Variance Tests¶

Many parametric procedures — the pooled t-test, one-way ANOVA, and linear regression — assume that the groups being compared share the same variance (homoscedasticity). Before running these tests, variance tests verify whether this assumption is reasonable. When it fails, alternatives such as Welch's t-test or robust standard errors should be used instead.

Mental Model

Variance tests check whether groups have the same spread before you compare their centers. Bartlett's test is the most powerful but breaks down if data are not normal; Levene's test is robust to non-normality because it works with absolute deviations from the group medians instead of squared deviations from the mean.

Hypotheses¶

Variance tests share the same hypothesis structure. Given \(k\) groups with variances \(\sigma_1^2, \sigma_2^2, \ldots, \sigma_k^2\), the hypotheses are

\[ H_0: \sigma_1^2 = \sigma_2^2 = \cdots = \sigma_k^2 \quad \text{vs} \quad H_1: \sigma_i^2 \neq \sigma_j^2 \text{ for some } i \neq j \]

Bartlett's Test¶

Bartlett's test is the most powerful test for equal variances when the data are normally distributed. It is based on a likelihood ratio approach.

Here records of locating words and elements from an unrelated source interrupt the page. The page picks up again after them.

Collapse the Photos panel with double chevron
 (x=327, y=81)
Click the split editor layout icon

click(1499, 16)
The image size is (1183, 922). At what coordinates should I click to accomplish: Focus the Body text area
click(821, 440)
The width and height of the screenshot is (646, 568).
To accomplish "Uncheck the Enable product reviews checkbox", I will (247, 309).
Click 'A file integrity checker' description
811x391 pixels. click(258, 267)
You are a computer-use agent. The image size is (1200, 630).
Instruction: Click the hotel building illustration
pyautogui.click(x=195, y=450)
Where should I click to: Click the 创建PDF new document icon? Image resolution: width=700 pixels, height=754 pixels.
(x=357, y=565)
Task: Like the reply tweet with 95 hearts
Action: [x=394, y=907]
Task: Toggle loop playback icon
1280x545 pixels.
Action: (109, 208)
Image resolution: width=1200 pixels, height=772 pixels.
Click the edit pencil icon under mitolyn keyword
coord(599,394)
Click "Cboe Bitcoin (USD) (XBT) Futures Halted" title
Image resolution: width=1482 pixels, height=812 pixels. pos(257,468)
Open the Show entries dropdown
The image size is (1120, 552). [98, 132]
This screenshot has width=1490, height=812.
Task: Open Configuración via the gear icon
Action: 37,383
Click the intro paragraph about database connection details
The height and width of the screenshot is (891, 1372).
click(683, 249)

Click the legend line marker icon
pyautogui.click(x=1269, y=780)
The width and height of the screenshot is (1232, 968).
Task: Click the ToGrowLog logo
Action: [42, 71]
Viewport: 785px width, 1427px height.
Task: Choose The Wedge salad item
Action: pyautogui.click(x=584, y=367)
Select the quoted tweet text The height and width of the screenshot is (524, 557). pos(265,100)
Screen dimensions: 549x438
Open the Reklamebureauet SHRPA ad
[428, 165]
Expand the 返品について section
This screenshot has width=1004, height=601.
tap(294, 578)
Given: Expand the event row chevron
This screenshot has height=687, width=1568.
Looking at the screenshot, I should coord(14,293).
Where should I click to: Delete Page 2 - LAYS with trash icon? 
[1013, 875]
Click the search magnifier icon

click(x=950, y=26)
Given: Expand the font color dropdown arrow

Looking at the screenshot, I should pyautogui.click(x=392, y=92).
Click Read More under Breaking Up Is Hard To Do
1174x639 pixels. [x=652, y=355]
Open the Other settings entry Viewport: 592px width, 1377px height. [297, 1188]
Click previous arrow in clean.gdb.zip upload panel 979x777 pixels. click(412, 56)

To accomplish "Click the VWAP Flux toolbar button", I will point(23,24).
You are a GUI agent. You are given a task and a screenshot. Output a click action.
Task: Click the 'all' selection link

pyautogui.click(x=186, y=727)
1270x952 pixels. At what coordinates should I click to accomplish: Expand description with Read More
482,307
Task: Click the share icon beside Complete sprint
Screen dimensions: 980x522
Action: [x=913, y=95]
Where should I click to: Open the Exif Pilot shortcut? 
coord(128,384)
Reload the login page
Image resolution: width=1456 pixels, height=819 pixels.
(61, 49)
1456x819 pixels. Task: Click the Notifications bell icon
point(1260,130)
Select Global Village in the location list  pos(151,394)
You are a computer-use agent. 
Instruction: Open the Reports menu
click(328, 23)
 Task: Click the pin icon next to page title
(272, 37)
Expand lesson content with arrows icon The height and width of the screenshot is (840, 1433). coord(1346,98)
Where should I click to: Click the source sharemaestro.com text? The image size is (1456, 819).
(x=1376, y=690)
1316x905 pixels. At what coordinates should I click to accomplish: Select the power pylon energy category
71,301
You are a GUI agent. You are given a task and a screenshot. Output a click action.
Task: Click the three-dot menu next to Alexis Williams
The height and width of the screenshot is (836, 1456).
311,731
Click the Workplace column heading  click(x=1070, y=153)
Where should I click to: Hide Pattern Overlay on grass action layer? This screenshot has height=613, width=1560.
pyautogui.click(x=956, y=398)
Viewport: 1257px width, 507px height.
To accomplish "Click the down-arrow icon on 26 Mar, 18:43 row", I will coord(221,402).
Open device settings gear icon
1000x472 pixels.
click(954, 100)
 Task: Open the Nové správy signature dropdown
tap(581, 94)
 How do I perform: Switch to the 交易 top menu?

For \(k\) groups with sample sizes \(n_i\) and sample variances \(s_i^2\), define the pooled variance

\[ s_p^2 = \frac{\sum_{i=1}^{k}(n_i - 1)s_i^2}{\sum_{i=1}^{k}(n_i - 1)} \]

The Bartlett test statistic is

\[ B = \frac{(N - k)\ln s_p^2 - \sum_{i=1}^{k}(n_i - 1)\ln s_i^2}{1 + \frac{1}{3(k-1)}\left(\sum_{i=1}^{k}\frac{1}{n_i - 1} - \frac{1}{N - k}\right)} \]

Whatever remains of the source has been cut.